__ENTRIES SUPPLIED__.
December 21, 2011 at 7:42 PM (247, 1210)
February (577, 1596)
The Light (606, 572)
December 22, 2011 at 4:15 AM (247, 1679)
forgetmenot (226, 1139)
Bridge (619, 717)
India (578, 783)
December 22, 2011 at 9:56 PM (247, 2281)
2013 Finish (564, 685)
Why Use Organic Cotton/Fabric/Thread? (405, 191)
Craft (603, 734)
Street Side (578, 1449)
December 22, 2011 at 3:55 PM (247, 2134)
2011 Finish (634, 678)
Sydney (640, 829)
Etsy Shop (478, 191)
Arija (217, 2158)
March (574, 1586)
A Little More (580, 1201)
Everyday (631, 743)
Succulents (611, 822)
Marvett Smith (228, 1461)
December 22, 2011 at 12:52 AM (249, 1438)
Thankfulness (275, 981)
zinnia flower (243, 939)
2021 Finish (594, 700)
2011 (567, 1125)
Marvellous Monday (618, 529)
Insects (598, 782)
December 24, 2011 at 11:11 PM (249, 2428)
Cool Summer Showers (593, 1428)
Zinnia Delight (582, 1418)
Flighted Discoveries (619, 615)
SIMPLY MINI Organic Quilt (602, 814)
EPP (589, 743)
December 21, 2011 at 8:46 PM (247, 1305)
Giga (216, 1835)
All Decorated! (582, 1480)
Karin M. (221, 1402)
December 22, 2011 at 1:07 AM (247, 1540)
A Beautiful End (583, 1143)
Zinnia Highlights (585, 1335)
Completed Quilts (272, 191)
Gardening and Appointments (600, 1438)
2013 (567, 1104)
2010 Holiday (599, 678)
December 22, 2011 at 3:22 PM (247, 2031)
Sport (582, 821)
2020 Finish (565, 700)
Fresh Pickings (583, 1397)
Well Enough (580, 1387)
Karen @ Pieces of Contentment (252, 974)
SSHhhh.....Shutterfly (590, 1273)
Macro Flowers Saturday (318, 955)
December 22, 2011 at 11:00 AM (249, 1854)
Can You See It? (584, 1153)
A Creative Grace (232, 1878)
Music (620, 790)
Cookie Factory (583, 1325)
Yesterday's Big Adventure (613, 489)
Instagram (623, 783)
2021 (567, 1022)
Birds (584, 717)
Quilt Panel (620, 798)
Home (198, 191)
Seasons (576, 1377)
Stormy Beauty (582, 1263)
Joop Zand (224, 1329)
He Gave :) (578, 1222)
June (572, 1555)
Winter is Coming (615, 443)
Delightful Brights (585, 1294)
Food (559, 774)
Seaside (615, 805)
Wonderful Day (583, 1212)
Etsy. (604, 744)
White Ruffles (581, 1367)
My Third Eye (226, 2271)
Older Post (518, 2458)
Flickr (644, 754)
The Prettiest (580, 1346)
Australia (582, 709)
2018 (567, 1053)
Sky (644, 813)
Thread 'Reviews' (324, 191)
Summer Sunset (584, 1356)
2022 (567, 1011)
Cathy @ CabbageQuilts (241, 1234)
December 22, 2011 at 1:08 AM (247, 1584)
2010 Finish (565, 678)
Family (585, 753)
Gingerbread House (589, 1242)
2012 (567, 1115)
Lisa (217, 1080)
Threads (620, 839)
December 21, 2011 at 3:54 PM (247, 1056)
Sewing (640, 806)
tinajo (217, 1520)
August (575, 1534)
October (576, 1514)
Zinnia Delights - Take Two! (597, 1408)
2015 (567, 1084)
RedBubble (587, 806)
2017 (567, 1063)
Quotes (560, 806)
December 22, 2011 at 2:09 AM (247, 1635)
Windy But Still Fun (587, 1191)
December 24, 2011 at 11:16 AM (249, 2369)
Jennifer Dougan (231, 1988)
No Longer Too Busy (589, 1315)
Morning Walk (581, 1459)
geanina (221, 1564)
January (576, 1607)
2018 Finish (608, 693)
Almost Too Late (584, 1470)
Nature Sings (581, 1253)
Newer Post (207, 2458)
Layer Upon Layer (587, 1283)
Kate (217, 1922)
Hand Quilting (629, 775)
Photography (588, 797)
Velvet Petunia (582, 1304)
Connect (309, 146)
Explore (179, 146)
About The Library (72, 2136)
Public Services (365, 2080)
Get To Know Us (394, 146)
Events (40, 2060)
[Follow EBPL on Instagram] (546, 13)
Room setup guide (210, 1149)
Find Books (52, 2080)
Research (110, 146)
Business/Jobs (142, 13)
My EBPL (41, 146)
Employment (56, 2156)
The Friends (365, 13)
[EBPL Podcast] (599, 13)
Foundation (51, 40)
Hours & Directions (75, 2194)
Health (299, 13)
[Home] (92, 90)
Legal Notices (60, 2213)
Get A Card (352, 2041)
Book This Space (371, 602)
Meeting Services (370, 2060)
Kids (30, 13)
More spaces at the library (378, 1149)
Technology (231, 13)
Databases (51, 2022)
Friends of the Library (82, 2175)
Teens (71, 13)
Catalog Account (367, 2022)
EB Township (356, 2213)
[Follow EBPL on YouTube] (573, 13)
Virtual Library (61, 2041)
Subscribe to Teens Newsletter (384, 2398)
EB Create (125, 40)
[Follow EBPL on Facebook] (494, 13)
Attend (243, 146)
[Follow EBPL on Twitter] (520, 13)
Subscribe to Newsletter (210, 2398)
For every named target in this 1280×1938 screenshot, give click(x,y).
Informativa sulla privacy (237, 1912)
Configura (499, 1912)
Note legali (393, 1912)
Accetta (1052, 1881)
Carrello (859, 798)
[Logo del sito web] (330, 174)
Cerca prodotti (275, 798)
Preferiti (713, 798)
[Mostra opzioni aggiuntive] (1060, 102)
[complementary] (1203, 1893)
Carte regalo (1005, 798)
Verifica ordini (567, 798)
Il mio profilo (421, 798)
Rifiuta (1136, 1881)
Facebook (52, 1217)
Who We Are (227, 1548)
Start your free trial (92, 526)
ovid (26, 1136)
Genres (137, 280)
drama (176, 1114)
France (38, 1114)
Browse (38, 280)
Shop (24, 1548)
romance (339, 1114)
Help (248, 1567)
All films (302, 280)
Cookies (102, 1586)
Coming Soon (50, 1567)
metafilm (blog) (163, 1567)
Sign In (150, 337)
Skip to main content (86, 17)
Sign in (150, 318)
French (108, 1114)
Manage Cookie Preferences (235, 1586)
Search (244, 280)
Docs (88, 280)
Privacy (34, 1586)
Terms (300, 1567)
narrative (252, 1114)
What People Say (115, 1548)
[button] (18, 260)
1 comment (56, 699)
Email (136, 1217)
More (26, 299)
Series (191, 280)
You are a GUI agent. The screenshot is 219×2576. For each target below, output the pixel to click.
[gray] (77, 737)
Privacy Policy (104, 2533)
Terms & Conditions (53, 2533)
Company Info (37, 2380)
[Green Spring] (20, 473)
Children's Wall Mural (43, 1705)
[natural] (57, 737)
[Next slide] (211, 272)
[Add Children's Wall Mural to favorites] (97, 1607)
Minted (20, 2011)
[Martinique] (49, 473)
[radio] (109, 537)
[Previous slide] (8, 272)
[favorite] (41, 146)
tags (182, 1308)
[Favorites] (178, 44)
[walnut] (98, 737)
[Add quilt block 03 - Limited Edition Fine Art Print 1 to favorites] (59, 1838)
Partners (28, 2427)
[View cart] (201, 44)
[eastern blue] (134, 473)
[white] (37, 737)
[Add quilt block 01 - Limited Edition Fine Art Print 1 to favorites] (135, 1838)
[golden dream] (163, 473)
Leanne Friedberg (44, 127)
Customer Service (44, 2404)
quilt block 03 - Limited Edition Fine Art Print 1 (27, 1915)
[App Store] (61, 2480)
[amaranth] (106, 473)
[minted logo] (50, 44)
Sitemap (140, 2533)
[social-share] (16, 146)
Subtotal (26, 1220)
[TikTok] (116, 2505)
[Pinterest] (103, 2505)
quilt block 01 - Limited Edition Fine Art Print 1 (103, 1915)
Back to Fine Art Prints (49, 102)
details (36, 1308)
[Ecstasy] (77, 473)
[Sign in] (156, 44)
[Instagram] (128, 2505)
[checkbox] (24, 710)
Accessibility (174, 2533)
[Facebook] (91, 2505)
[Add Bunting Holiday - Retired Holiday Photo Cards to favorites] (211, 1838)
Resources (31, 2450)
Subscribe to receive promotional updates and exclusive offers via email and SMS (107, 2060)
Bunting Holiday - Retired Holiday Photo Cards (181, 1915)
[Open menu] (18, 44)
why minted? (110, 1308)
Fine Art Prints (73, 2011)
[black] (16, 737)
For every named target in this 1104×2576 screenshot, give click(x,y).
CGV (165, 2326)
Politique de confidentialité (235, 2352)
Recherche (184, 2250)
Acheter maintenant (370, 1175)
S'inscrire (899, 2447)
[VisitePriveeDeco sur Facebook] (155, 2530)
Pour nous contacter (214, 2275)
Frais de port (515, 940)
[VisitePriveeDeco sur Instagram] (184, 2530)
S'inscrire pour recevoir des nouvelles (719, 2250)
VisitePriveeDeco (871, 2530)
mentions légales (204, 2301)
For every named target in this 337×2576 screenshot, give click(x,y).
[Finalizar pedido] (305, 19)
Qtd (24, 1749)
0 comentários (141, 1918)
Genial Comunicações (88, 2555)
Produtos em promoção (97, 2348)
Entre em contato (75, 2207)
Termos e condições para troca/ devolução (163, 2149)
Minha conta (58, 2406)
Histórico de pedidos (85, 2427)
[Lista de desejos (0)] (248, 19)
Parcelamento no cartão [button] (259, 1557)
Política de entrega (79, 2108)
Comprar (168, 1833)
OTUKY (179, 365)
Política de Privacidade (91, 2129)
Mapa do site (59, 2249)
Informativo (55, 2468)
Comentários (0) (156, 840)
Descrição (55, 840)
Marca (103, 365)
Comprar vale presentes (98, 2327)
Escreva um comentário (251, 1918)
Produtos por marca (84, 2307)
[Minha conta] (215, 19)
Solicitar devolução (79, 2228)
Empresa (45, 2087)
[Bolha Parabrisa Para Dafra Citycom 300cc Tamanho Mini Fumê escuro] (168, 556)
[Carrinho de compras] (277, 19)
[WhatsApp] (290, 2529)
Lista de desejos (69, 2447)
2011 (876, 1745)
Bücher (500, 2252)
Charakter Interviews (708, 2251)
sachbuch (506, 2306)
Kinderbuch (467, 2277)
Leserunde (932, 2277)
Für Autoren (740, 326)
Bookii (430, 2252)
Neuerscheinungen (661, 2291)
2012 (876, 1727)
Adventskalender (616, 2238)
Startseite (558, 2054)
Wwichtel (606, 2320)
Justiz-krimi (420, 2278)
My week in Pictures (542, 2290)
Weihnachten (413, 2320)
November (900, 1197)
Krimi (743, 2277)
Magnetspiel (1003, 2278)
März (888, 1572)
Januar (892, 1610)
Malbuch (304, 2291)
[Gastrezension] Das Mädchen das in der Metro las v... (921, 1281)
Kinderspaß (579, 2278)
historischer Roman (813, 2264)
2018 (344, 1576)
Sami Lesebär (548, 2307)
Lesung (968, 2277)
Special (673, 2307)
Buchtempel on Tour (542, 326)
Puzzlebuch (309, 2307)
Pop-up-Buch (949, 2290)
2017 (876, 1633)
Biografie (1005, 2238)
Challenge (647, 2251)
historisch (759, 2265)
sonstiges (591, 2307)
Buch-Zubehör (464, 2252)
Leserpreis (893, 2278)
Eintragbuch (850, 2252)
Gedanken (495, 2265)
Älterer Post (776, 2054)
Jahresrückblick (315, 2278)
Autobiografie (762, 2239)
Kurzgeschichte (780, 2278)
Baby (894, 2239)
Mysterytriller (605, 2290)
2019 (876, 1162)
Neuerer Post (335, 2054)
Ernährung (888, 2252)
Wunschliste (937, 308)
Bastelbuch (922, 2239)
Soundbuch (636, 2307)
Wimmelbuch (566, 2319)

__PROBLEM DESCRIPTION__. Beginning with the line that has "Descrição (55, 840)" and ending with the line that has "Pop-up-Buch (949, 2290)", set down the lines above exactly and include no others.

__REPLY__.
Descrição (55, 840)
Marca (103, 365)
Comprar vale presentes (98, 2327)
Escreva um comentário (251, 1918)
Produtos por marca (84, 2307)
[Minha conta] (215, 19)
Solicitar devolução (79, 2228)
Empresa (45, 2087)
[Bolha Parabrisa Para Dafra Citycom 300cc Tamanho Mini Fumê escuro] (168, 556)
[Carrinho de compras] (277, 19)
[WhatsApp] (290, 2529)
Lista de desejos (69, 2447)
2011 (876, 1745)
Bücher (500, 2252)
Charakter Interviews (708, 2251)
sachbuch (506, 2306)
Kinderbuch (467, 2277)
Leserunde (932, 2277)
Für Autoren (740, 326)
Bookii (430, 2252)
Neuerscheinungen (661, 2291)
2012 (876, 1727)
Adventskalender (616, 2238)
Startseite (558, 2054)
Wwichtel (606, 2320)
Justiz-krimi (420, 2278)
My week in Pictures (542, 2290)
Weihnachten (413, 2320)
November (900, 1197)
Krimi (743, 2277)
Magnetspiel (1003, 2278)
März (888, 1572)
Januar (892, 1610)
Malbuch (304, 2291)
[Gastrezension] Das Mädchen das in der Metro las v... (921, 1281)
Kinderspaß (579, 2278)
historischer Roman (813, 2264)
2018 (344, 1576)
Sami Lesebär (548, 2307)
Lesung (968, 2277)
Special (673, 2307)
Buchtempel on Tour (542, 326)
Puzzlebuch (309, 2307)
Pop-up-Buch (949, 2290)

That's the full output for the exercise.